Every fiber of my being hoped I’d remember every single word she’d said when I woke up.

There wasa light tap on the door, and my head tilted up. “How’s he doing today?” Paige snuck in, the door shutting behind her. Her long, wavy, brown locks flowed over her shoulders, her cleavage more on display than normal, indicating she was most likely all dolled up for work and stopping by for a visit before her shift.

“I swore I felt his hand move against mine last night. When I called the nurse in, she made me sound crazy. I’m probably overly hopeful, though, so I’d say he’s doing the same as always.” I was in the middle of cleaning Myles up when Paige walked in. His facial hair had grown longer than he usually liked to wear it. So, once a week, I’d clean up his beard to the best of my ability. It kept me busy, and it was another reason to be close to him that I couldn’t refuse.

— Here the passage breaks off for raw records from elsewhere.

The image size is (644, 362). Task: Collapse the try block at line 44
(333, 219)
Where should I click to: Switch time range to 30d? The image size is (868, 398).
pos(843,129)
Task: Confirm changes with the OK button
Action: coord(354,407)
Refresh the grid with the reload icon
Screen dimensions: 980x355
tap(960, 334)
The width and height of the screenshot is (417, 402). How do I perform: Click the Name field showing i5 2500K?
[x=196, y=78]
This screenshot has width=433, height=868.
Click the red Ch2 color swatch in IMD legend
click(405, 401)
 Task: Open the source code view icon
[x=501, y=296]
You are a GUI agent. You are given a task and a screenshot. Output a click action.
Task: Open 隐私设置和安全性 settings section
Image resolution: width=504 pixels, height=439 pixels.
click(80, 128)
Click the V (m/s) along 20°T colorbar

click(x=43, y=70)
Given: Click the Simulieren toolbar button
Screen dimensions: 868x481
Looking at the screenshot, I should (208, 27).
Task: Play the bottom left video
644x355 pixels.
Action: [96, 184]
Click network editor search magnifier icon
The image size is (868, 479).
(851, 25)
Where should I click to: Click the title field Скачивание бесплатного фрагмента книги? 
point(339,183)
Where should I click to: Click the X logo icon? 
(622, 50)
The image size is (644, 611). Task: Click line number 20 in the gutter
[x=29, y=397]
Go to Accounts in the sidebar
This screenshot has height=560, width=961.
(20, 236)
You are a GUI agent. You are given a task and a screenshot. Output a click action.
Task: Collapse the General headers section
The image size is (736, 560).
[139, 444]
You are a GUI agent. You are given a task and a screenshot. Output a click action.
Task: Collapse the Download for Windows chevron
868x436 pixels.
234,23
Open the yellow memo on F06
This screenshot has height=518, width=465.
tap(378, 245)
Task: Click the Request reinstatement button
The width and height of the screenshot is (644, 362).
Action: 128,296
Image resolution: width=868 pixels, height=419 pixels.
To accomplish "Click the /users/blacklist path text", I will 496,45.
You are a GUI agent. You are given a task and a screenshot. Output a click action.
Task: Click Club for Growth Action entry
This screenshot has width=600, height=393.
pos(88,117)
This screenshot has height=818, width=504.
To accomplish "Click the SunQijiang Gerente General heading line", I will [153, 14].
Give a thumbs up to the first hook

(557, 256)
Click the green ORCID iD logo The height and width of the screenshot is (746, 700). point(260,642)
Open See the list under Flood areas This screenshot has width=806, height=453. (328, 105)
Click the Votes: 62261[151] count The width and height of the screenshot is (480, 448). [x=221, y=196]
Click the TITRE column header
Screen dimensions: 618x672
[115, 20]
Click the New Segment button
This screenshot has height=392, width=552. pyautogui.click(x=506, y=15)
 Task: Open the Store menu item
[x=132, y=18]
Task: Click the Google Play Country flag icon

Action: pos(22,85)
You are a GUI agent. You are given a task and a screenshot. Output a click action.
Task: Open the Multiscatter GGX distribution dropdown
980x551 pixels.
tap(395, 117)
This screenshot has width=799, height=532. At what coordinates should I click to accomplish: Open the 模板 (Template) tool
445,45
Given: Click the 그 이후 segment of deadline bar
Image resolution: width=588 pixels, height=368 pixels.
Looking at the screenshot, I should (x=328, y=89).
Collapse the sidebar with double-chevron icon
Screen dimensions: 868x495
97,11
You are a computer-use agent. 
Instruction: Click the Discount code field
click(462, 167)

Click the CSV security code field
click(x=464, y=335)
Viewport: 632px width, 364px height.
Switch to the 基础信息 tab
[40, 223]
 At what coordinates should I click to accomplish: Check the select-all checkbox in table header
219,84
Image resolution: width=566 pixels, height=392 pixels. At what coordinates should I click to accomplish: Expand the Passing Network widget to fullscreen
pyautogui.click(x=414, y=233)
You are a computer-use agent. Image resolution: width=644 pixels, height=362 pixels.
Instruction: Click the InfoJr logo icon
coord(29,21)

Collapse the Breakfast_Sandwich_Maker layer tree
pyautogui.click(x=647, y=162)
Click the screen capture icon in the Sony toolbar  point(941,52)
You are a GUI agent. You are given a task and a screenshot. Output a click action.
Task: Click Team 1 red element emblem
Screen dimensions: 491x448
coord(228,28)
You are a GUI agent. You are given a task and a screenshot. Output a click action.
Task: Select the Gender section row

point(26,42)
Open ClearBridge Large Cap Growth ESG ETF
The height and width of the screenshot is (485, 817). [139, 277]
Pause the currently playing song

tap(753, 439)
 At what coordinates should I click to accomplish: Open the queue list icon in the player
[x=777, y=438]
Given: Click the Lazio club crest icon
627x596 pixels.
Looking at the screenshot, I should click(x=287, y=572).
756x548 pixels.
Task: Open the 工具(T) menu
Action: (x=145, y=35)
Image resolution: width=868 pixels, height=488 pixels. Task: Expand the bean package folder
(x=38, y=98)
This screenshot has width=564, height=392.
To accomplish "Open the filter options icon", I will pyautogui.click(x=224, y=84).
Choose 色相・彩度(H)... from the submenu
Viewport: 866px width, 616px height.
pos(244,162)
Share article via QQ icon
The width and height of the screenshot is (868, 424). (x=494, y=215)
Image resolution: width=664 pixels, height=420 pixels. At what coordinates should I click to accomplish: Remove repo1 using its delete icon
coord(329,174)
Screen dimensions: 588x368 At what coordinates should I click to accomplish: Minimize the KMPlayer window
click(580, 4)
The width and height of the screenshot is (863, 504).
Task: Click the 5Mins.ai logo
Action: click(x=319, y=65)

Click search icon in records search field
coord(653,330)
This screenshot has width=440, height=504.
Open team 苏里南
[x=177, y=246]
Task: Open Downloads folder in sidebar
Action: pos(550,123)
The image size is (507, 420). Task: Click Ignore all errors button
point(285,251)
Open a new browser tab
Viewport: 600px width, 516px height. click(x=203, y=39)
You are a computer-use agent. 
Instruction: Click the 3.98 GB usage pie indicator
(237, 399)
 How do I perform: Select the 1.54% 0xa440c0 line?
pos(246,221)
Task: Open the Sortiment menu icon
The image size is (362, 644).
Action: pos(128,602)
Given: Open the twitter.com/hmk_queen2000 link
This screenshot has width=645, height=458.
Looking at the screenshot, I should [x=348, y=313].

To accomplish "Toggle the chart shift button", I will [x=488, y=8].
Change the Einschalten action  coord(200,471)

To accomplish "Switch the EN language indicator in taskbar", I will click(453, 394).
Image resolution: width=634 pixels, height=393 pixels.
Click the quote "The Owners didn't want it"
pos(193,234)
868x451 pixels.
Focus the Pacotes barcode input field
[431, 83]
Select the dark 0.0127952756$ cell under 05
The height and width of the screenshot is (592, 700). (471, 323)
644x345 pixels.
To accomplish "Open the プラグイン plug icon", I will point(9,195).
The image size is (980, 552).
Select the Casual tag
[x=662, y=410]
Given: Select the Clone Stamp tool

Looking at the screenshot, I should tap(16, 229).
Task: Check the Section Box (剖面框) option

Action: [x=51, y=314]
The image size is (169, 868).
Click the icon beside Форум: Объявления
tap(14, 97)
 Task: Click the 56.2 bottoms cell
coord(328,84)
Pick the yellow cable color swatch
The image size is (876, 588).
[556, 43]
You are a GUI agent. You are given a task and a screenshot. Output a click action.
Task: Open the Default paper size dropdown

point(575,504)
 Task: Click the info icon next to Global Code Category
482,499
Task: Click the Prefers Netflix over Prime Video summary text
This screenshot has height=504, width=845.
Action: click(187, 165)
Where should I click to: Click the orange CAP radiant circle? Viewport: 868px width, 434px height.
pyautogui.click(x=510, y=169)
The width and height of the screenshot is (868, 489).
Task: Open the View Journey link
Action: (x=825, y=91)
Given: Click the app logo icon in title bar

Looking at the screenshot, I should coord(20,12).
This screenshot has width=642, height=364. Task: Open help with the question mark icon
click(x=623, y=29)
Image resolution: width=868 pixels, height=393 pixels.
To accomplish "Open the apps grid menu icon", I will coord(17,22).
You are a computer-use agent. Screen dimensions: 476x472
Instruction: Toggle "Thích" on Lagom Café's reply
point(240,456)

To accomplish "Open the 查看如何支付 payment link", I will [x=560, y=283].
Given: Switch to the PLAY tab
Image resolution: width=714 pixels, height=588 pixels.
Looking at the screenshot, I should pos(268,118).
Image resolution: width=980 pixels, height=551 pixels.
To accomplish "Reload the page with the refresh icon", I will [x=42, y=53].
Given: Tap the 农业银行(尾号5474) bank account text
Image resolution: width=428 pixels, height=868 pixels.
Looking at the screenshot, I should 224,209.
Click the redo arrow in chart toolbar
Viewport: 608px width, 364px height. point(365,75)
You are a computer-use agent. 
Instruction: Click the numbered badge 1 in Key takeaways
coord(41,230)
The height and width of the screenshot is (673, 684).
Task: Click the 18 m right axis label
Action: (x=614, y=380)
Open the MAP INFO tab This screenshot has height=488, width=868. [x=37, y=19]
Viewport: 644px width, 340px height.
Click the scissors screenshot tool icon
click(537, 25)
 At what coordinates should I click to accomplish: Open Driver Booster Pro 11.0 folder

“You’re not crazy, Soph. Did you really feel his hand move?” Paige’s hand rubbed against my arm, the small amount of comfort warming me.

“I swear it did. I know I’ve had some wild dreams in this hospital room, but I know I wasn’t just imagining it. Even if I’d been begging him to hold my hand back for weeks now.” I dipped the razor into the water, cleaning off the hair and shaving cream.

“So, do you want me to confront the overly peppy nurseout there and tell her to go fuck herself for not believing my best friend? Because, you know I will.” That deserved a laugh, one I couldn’t force out at the moment.

Usually, I was the one to crack jokes, but seeing as how I hadn’t been feeling like my normal, sarcastic, and witty self lately, Paige knew exactly how to make up for it.

“Nah. She isn’t worth it. Luckily, in just a few minutes from now, your mom will be here to take over. It’s always better with her here at night.” Paige’s mom, Lisa, had been a night nurse for years. It was a relief to have her assigned to Myles’ room. I’m pretty sure she pulled rank on the other nurses and asked her boss to assign her here. There wasn’t another nurse I’d trust to take care of Myles more than Lisa.

“Maybe it’s worth a shot telling my mom you felt him move. I’m sure she’d have better insight than making you feel crazy.”

“Yeah, maybe.” Running a cloth under warm water, I rung it out and wiped Myles’ face clean. He’d always be so fucking handsome, no matter what condition he was in.

Paige took my place at the side of Myles’ bed, and I busied myself, cleaning up the shaving equipment, giving her a moment to spend with him alone.

The room was tiny, and even if you gave someone space, it was almost impossible not to hear anything said in “private.” With my back turned, I could still hear Paige whisper, “I know my dad is watching over you today.” Her words felt like a knife to my heart, immediately making me feel like a terrible best friend. How could I forget what day it was?

Had it seriously already been a year since the accident? I pulled my phone from my back pocket to confirm it was October 8th.

“Dammit, Paige. I’m so sorry.” I turned around after sliding my phone back where it belonged. Taking a few steps forward, I wrapped her in a hug, knowing today had to be a hard one for her.

“Soph, don’t be sorry. You have so much going on, and I don’t blame you for that. Even I couldn’t believe a year crept up on us this fast.” She hugged me back, and it wasn’t until this moment that I thought about how badly we both needed this.